Records of locating words and elements
┄┄┄┄┄┄┄┄┄┄┄┄┄┄┄┄┄┄┄┄

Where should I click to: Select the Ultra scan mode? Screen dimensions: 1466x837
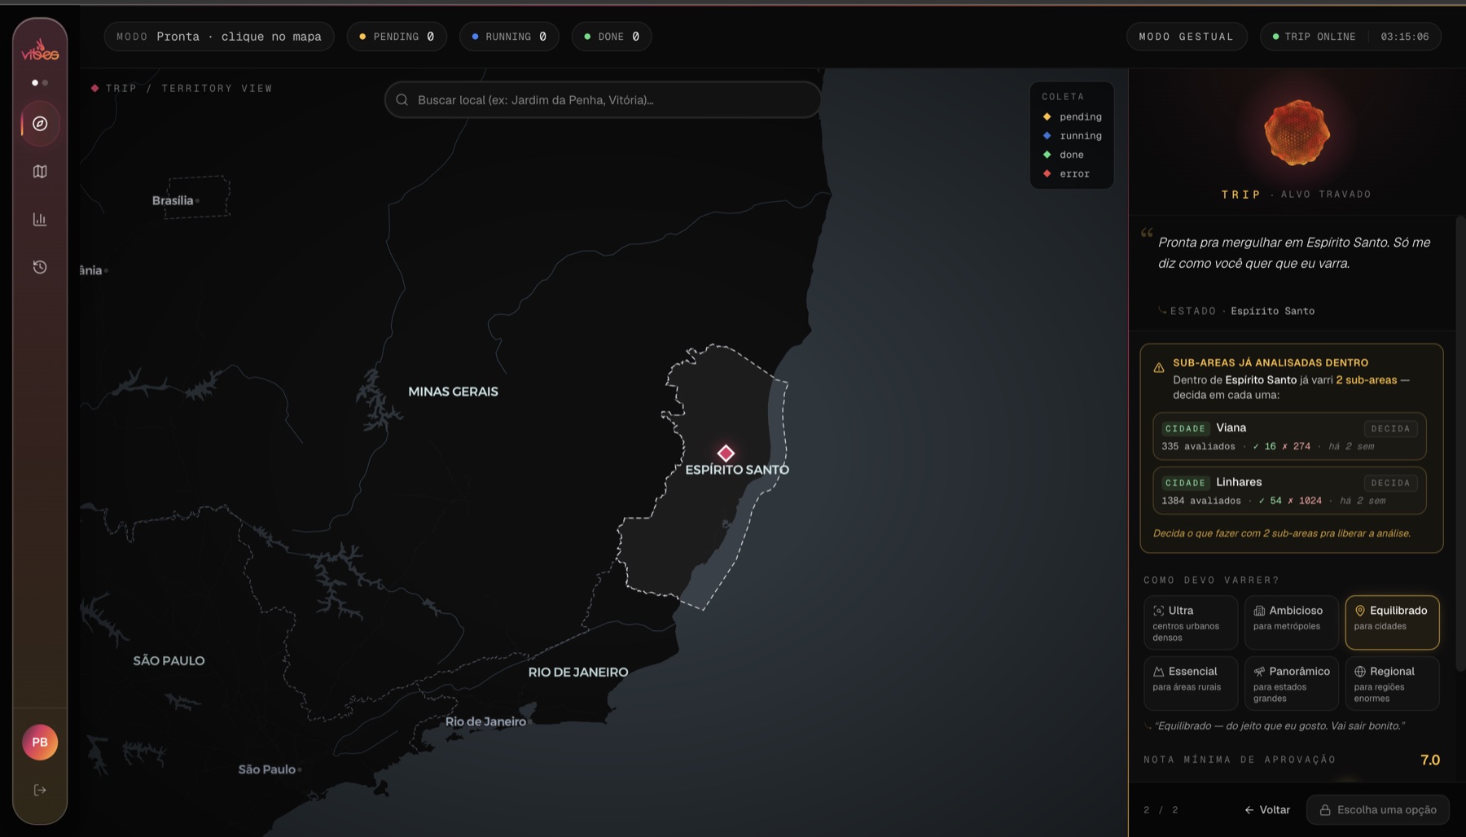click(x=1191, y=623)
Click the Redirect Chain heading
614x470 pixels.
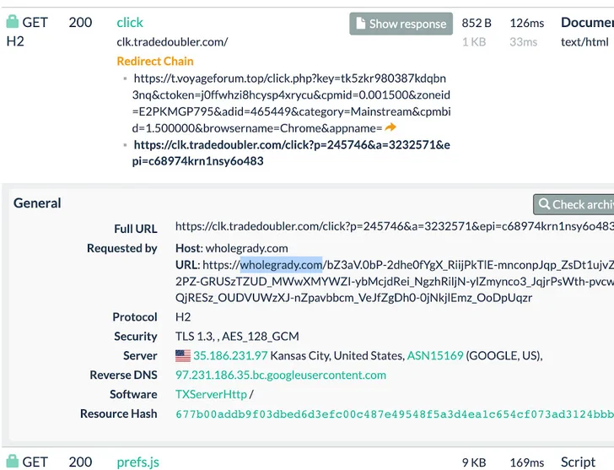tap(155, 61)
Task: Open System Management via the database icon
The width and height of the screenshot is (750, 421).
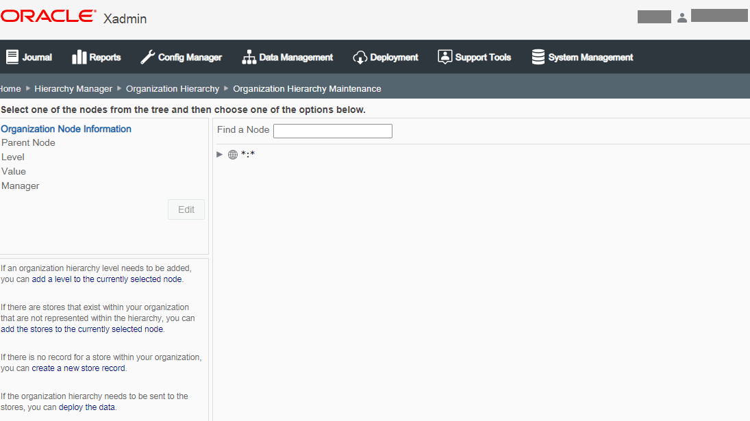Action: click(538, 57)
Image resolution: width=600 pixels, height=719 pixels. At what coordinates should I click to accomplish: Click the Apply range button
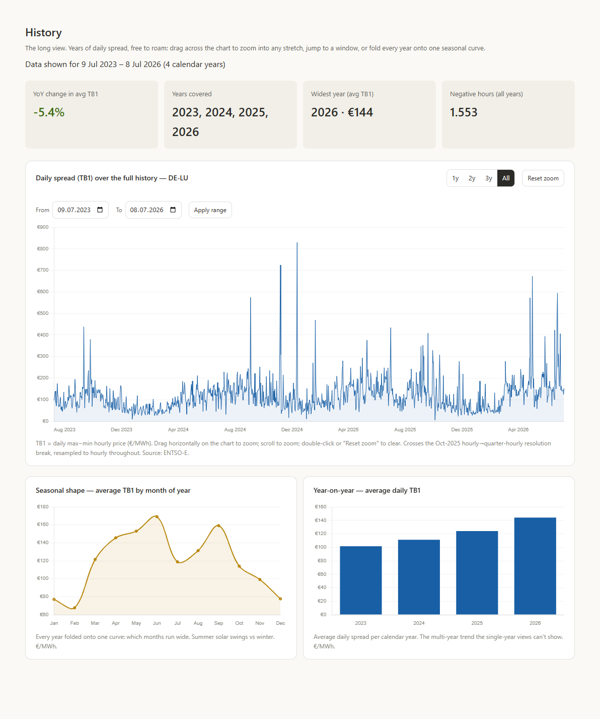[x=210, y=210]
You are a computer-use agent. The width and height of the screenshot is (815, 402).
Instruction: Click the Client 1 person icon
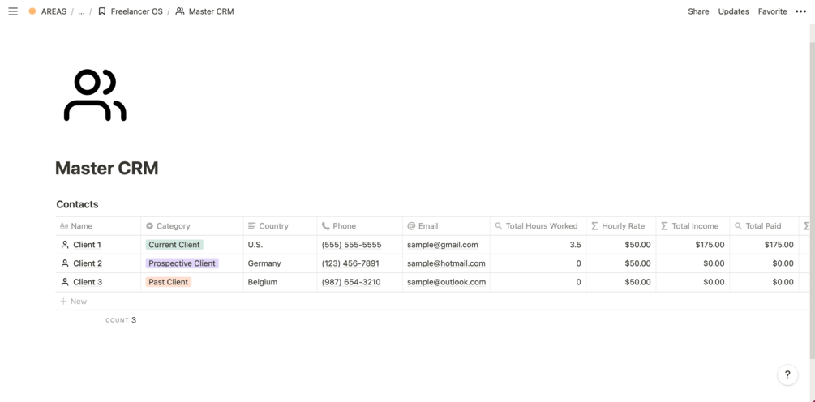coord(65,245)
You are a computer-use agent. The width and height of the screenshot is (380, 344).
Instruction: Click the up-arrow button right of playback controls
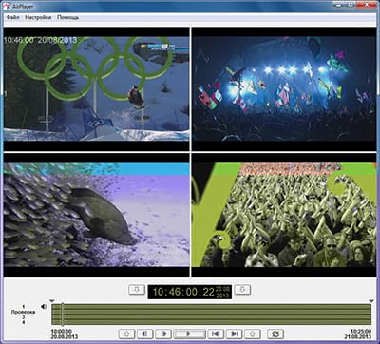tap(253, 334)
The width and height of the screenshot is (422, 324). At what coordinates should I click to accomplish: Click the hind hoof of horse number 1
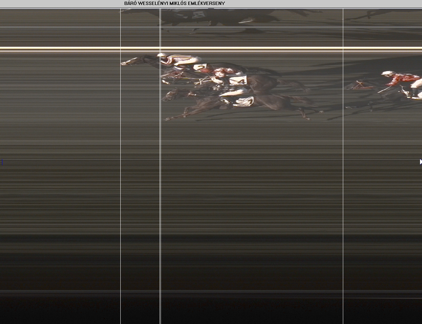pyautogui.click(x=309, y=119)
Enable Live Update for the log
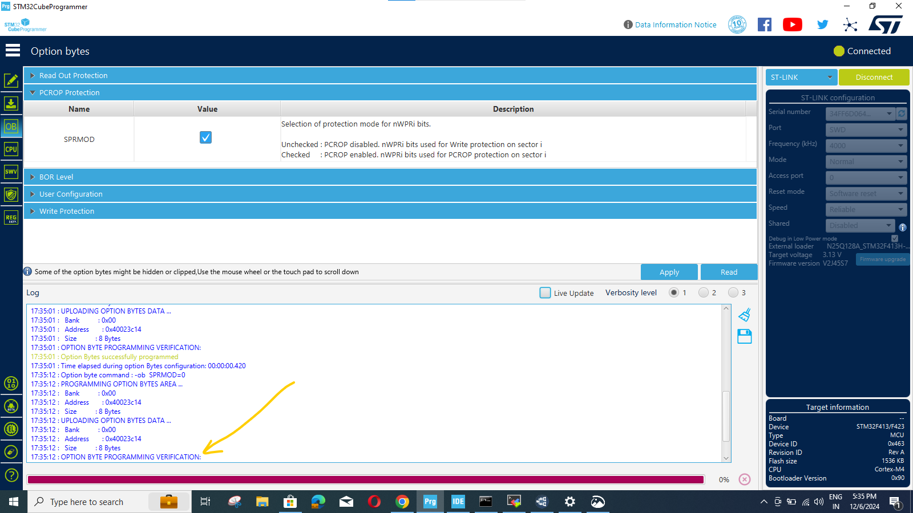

┄┄┄┄┄┄┄┄┄┄┄┄┄┄┄┄┄┄┄┄

Repeat every one of the records above word for word, without the pictures.

Where should I click to: Select the Ultra scan mode? Screen dimensions: 1466x837
click(x=1191, y=623)
Click the Redirect Chain heading
614x470 pixels.
tap(155, 61)
Task: Open System Management via the database icon
The width and height of the screenshot is (750, 421).
Action: click(538, 57)
Image resolution: width=600 pixels, height=719 pixels. At what coordinates should I click to accomplish: Click the Apply range button
[x=210, y=210]
You are a computer-use agent. The width and height of the screenshot is (815, 402).
Instruction: Click the Client 1 person icon
coord(65,245)
You are a computer-use agent. The width and height of the screenshot is (380, 344).
Instruction: Click the up-arrow button right of playback controls
tap(253, 334)
The width and height of the screenshot is (422, 324). At what coordinates should I click to accomplish: Click the hind hoof of horse number 1
pyautogui.click(x=309, y=119)
Enable Live Update for the log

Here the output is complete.